Pairing formal dining chairs and primitive dining together brings about conversation and focal point contrast, giving the space a unique personality- the quintessential element of design and decorating.
I highly recommend seizing every opportunity to show and express personal style through home decor and home furnishings in an original way.
There’s a place and a time for keeping with well, that’s the way it’s always been done, so…
The cure for decorative complacency can be found in the mixing of styles.
Flattering in presence and stunning in design execution, the pairing formal Louis XV-style dining chairs with a 19th-century French farm table is a stroke of tasteful genius.
As showcased in Atticmag, formal Chippendale dining chairs paired with a primitive three plank farm table equals a comfortable formality that steps out of the expected comfort zone.
The first primitive dining table I purchased was at an antiques auction in 1999.
Dave the Builder and I previewed like it’s 1999 the night before the Saturday afternoon auction, and as my eyes zeroed in on the mark, a late 1800’s primitive harvest table in pristine condition, my antiques loving heart began to race.
Dave the Builder, who questioned my judgement, thought I was crazy as I wrote the item number down in my notebook.
“Why do you want a picnic table?” he asked.

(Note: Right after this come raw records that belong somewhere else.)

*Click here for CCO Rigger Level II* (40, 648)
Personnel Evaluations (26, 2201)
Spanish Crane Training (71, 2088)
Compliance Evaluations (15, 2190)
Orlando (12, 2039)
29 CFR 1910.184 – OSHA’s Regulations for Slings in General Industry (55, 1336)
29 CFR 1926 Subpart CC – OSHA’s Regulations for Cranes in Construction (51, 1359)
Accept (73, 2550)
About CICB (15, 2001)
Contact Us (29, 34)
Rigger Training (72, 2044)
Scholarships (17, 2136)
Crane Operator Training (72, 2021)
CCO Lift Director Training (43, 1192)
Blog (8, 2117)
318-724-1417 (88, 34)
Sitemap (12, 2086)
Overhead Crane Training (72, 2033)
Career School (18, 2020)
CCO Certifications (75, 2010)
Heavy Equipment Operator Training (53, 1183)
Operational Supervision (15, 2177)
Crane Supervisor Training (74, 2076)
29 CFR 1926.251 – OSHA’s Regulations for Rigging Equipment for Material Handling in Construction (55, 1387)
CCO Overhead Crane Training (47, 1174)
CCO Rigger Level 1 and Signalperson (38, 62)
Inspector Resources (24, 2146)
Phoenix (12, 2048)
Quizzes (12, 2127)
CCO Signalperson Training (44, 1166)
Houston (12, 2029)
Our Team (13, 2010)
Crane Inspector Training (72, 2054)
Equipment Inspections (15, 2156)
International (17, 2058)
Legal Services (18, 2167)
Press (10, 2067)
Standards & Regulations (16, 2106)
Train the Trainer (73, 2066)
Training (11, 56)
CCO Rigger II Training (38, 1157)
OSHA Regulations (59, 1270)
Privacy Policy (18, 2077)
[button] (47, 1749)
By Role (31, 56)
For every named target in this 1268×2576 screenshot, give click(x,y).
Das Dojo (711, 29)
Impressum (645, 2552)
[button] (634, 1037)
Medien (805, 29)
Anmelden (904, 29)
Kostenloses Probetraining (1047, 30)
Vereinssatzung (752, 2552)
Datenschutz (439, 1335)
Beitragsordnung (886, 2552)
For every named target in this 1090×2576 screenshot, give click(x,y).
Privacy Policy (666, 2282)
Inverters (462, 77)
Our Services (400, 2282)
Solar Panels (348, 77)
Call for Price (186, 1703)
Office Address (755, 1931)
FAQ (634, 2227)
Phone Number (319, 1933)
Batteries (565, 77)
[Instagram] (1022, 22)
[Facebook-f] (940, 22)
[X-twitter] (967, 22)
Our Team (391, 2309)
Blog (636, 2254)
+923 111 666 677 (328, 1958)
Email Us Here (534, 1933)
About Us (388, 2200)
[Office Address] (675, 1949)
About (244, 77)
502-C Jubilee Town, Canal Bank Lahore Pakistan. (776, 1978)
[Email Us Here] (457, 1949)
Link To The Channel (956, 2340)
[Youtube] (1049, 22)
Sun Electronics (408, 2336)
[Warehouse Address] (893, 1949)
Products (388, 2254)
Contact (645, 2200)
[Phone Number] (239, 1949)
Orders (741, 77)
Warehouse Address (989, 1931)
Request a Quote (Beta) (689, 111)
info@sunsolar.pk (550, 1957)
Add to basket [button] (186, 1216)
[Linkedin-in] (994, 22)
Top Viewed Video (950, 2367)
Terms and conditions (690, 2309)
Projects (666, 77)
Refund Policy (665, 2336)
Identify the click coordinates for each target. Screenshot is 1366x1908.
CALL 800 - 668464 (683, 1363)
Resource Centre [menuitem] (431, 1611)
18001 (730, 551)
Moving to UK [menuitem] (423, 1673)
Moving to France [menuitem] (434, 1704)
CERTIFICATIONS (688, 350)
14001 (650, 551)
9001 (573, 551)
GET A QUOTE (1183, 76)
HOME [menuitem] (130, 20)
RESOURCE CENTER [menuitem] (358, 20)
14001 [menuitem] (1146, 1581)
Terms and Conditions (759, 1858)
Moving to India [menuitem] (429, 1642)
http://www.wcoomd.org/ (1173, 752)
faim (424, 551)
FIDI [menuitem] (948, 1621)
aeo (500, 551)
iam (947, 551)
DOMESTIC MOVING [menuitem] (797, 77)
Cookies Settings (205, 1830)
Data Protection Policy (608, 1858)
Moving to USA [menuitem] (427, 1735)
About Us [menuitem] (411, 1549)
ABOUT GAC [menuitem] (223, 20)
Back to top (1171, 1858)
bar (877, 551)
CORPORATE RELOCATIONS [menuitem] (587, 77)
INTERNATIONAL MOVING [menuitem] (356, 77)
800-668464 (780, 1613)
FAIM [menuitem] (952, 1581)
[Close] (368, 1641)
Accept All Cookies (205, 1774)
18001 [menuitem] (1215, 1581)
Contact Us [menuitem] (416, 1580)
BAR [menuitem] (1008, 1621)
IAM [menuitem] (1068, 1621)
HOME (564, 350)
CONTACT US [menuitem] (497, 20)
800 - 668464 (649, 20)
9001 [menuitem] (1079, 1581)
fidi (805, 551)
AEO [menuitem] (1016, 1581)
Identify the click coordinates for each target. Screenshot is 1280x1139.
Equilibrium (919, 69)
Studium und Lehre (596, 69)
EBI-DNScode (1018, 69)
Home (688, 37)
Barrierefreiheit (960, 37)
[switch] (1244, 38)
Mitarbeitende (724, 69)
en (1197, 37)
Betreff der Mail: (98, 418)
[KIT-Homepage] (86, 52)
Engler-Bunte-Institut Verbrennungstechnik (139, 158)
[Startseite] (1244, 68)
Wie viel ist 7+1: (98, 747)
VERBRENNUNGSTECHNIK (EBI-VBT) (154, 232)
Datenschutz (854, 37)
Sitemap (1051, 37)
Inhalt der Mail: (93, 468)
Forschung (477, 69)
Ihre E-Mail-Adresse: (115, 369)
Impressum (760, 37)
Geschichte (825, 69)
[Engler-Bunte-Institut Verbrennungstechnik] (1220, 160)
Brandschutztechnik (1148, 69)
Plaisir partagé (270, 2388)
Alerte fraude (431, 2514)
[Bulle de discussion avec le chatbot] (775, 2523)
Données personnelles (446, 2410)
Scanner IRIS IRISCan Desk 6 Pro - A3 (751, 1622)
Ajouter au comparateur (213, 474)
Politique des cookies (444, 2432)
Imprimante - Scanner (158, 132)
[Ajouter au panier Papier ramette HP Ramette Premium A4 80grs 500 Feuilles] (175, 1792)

That picnic table, which I won at the auction, turned out to be a magnificent addition to the Hopefully Classic inventory.
It sold within the week, and remains the primitive piece that got away.
I definitely regret selling it.
The next year we purchased a late 1800’s Cypress farm table.
The grayish patina threw me a curve in the pairing department.
I recently brought in a set of six Mahogany Regency Sabre leg dining chairs, not really knowing what piece to pair them with, but knowing I could not pass them up.
Dave the Builder was arranging items, and I was with a client so I was not paying much attention.
Dave had placed the chairs around the farm table and the look blew my mind.
The woods, patinas, and styles played perfectly off each other and hit a note of design accord.
The set sold the next week.
The Regency dining chairs and Cypress farm table were great stand alone pieces, but when matched together the look was flawless.
Dave the Builder and I were drinking coffee one evening and found our conversation focused on a recent buying trip.
Authentic antique farm and harvest tables are becoming more scarce and prove difficult to locate.
Artisans, custom wood and furniture makers, and DIY aficionados are rising to the occasion to produce gorgeous interpretations and meet demand.
Dave the Builder has built farm tables for 4 of our clients.
Our school of thought is to introduce a new twist on an old way of doing things.
One custom table was built from Victorian square grand piano legs and Louisiana reclaimed Cypress planks.
He dry brushed the piano legs with paint to match the patina of the Cypress.
The table now resides at a cattle ranch in West Texas.
Talk about formal meets primitive!
The table featured below is the most current one he has built.
We purchased the antique legs and married them to our first choice, Louisiana reclaimed Cypress planks.
The patina is achieved with a two step process.
He begins with a dark stain application until the desired patina is reached.
The formal introduction was complete upon returning from a friend’s antique shop with the finest set of six formal white washed wheat back rush bottom dining chairs.
A designer friend scooped the set up for a client.
The chairs did not stay in the shop long enough for me to photograph.
I like that!
The final step is the trick.
We recommend and use Johnson Paste Wax. Available at hardware and home improvement stores, Johnson Paste Wax gives furniture a safe, hard, and protective finish with a soft luster.
Don’t be afraid to blend formal with primitive pieces.
The contrast surprises, complements, and is easily capable of becoming the focal point of the space.